The overall number of people displaced by the armed conflict in Cabo Delgado rose to more than 732,200, and at least 30 per cent of these people have been forced to flee more than once, according to the latest data from IOM/DTM. Most displaced people—nearly 663,000—were seeking refuge within Cabo Delgado Province, while almost 67,000 had fled to Nampula, 1,200 were in Zambezia, over 1,130 in Niassa, and 153 in Sofala. Some 77 per cent of people displaced in northern Mozambique were women and children at the end of April, while there were 2,733 unaccompanied minors, 2,912 pregnant women, 9,541 elderly people, and 806 people with disabilities.

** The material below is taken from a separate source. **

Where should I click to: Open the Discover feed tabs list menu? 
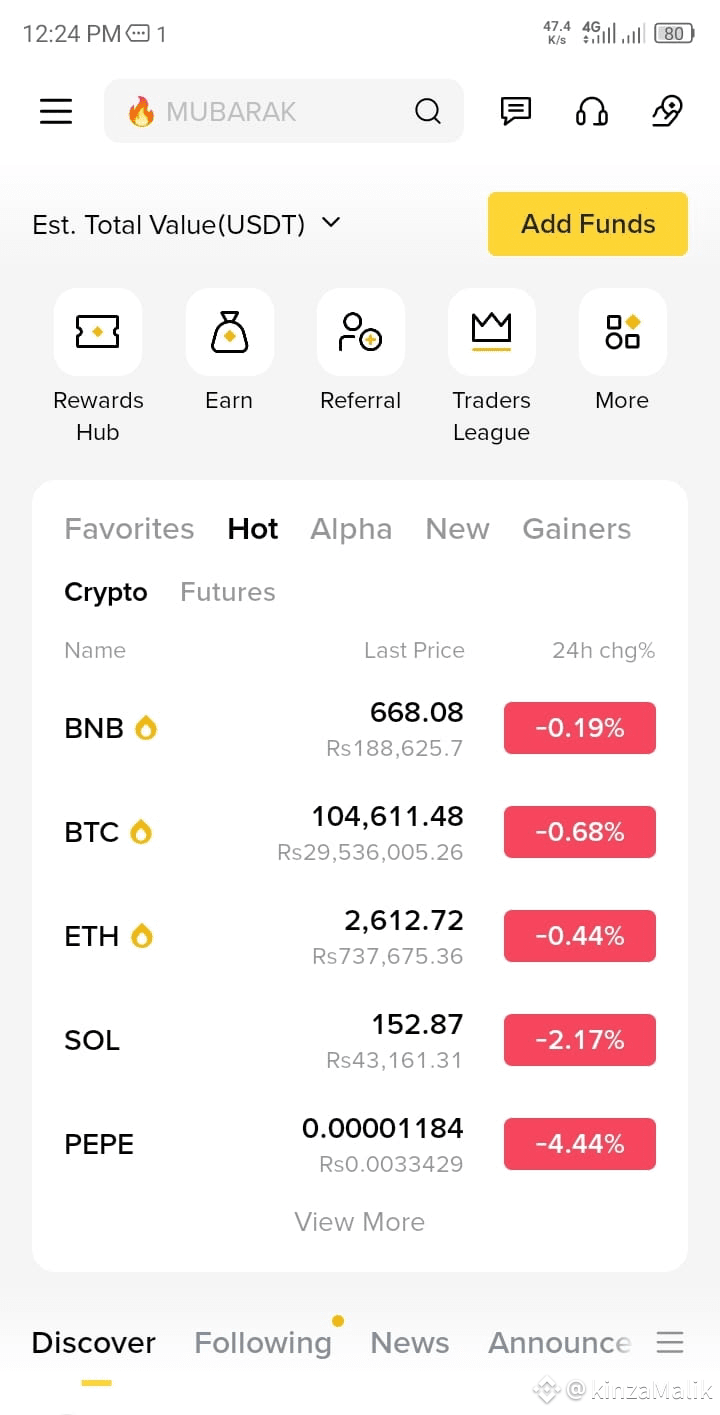tap(670, 1342)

Protection violations remained a major concern. At least 51 children, most of them girls, were abducted by non-state armed groups in Cabo Delgado over the past 12 months, according to new analysis by Save the Children. There were also reports in May of women and girls being abducted, forced into marriage, and subjected to sexual violence, as well as of children being forcibly recruited into armed groups, according to UNHCR.
Although the ongoing harvest is expected to improve food security in other parts of Mozambique, the conflict in Cabo Delgado has disrupted livelihoods and people hiding in the bush are thought to be facing the most severe food insecurity, according to FEWSNET. Hunger is not only increasing in rural zones but also in urban centres, including Cabo Delgado’s capital, Pemba, which hosts the highest number of displaced people in the province (157,000) and where 40 per cent of people are facing high acute food insecurity (IPC Phase 3 and above), according to the Integrated Food Security Phase Classification analysis.

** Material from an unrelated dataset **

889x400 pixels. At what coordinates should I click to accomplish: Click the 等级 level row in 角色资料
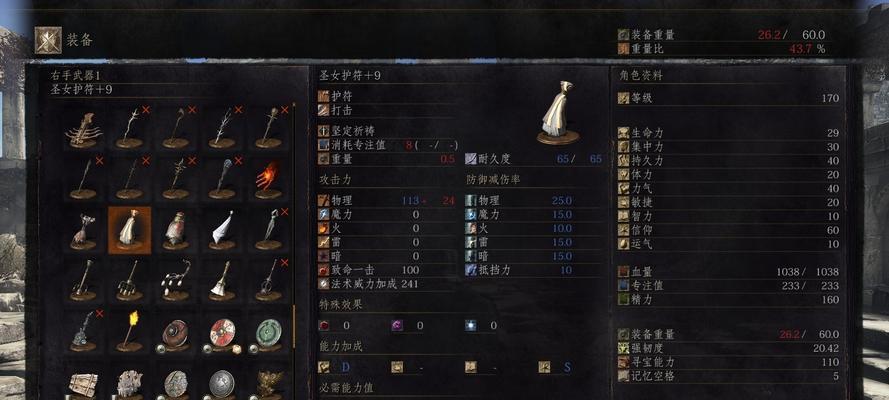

In addition to COVID-19, Cabo Delgado faced multiple other disease outbreaks. Malaria cases were well above the level in 2020, with nearly 343,000 cases and 30 deaths reported between January and May 2021, compared to around 205,000 cases and 15 deaths in the same period of 2020. Febrile syndrome affected more than 67,200 people from January to May, while at least 10 cases of acute flaccid paralysis were reported in the same period. While no new cases of the plague were reported in May, some 85 people were affected earlier in the year. The cholera situation, on the other hand, significantly improved in May, with no new cases identified in Cabo Delgado and 65 in Nampula, where only 5 people contracted the disease in the last week of the month.